_Document extract_

What is the Havana Silk Dog Assoc and Do They Have A New Breed?
The Havana Silk Dog, Native Breed of Cuba - Known Today as The Havanese
The breed known as the Havanese is the ONLY AKC recognized breed that originated from Cuba. Through history the Havanese has been known as the Havana Silk Dog and Spanish Silk Poodle. There are some trying to market the Havanese under one of the old names, the Havana Silk Dog. Those trying to use this marketing ploy are using the exact same dogs that the original and only Havanese breed are from.
DON'T BE FOOLED!
written by: Jan Smith
A new organization has recently surfaced. It is called The Havana Silk Dog Association of America (HSDAA). This group CLAIMS that dogs registered to the HSDAA are an "elite" registry of Havanese dogs who are appropriately health-screened, free of chondrodysplasia (a condition which causes bowing of the legs and is sometimes associated with other serious health issues), and who display "true Cuban breed type." The goal of this organization is to gain recognition for the "Havana Silk Dog" as a breed that is separate and distinct from the "American Havanese." I would like to help clear up any confusion which this new organization may have created for people new to the Havanese breed or those people who are considering buying their first Havanese puppy. Please understand that this organization's use of Havana Silk Dog to describe their "distinct breed" is very misleading. The term Havana Silk Dog is a historical name for the Havanese. The Havanese is the native dog of Cuba and today there are many reputable Havanese breeders here in the United States. We are talking about the same breed, not a new, distinct, or designer breed!

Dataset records
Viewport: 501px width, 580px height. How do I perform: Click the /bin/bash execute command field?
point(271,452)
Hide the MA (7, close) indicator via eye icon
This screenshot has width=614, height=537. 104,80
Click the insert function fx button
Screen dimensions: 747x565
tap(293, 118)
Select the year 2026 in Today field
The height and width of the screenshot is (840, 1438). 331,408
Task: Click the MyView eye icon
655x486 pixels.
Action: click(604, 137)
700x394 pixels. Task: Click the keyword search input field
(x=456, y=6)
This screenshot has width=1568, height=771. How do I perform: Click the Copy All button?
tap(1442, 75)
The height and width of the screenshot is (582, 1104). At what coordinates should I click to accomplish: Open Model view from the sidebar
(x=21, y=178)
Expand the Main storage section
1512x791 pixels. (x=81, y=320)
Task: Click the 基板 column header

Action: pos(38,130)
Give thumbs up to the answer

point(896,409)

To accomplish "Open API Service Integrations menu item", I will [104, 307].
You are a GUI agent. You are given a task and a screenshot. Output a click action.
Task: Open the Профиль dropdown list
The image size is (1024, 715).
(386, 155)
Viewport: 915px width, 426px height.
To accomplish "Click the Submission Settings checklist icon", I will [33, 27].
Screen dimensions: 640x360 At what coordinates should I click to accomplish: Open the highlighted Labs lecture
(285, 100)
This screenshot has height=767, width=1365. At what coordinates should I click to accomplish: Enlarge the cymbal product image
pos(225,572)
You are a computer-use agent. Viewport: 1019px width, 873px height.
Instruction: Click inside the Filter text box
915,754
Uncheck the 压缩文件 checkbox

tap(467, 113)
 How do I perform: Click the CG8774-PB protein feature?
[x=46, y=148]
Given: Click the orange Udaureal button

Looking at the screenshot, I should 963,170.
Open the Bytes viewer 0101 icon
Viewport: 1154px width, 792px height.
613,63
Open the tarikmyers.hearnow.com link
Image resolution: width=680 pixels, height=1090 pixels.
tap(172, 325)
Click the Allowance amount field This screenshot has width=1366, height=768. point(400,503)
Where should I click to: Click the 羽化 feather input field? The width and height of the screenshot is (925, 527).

_What you should do_
Continue the article on the Havana Silk Dog and the Havanese from the point where it stops.

_Exercise response_
Unfortunately, the creation of the HSDAA is a political movement within our breed which has had a divisive impact on our long-established national breed organization, The Havanese Club of America (HCA). I am disappointed that some individuals have decided to segregate because I feel that it is in the best interests of the Havanese breed for reputable breeders to work together. There are many good breeders who are not members of HSDAA. They do the recommended health testing, the breed away from chondrodysplasia and the other prevalent health issues in our breed, and they also select dogs for their breeding programs that are true to the AKC breed standard. The pedigree lines which are registered to the HSDAA are not exclusive to the HSDAA registry since there are many non-HSDAA members who have the same lines. Also, there are breeders of dogs that are registered to the HSDAA who are not in agreement with the creation of this new registry.
I am not a member of the Havana Silk Dog Assoc of America and I view their objectives as being destructive to the common good of our breed. I will continue my association with the Red River Havanese Club, will continue to work with the HCA on their official publication, The Havanese Hotline, and will continue to follow my current practices of health testing for healthy eyes, hearing, hips, patella's, and heart. I only breed dogs with straight legs, therefore breeding away from chondrodysplasia. I work with other breeders who health test their dogs and have the same goals I have for breeding healthy puppies that exemplify the Havanese breed standard.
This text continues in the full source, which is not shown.